Singapore’s Competition & Consumer Commission (CCCS) has raised significant competition concerns over the acquisition of taxi operator Trans-cab by ride-hailing giant Grab. The deal, which was announced in July last year and valued at approximately S$100 million ($74 million), could impact the competitive landscape of the city’s ride-hailing industry.

In a statement released on Thursday, the CCCS warned that the acquisition could lead to a shortage of drivers for rival platforms such as ComfortDelGro. This potential driver shortage could restrict passenger options and drive up prices, thereby diminishing competition in Singapore’s already strained ride-hailing market.

“Rival ride-hailing platforms, such as ComfortDelGro, will be deprived of drivers who work for Trans-cab if the deal goes through,” the CCCS stated. The watchdog highlighted the ongoing driver shortage in the city-state, stressing that the merger could exacerbate this issue and reduce choices for consumers.

Despite the concerns, Grab Singapore’s managing director, Yee Wee Tang, expressed the company’s commitment to providing affordable and reliable transport options. “This ruling does not change our determination to do everything that we can to offer affordable, reliable transport options to passengers in Singapore,” Yee Wee Tang told Reuters.

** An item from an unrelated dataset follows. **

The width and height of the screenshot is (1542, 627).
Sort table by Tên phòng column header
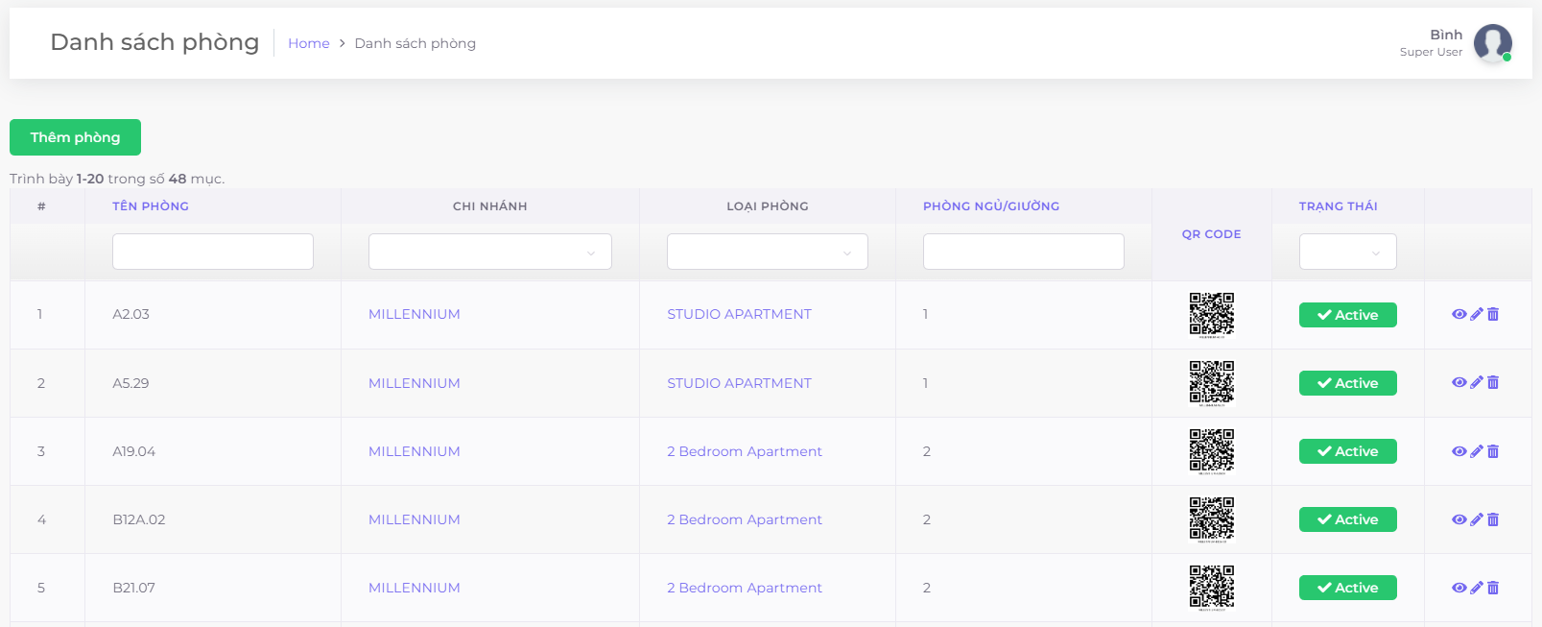(x=151, y=206)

The CCCS first raised competition issues regarding the acquisition in October 2023, following the deal’s announcement in July. In light of these concerns, the commission has mandated that Grab and Trans-cab propose solutions to mitigate these competitive risks within ten working days from the statement’s release. This provision aims to ensure that the potential downsides of the merger are addressed before a final regulatory decision is made.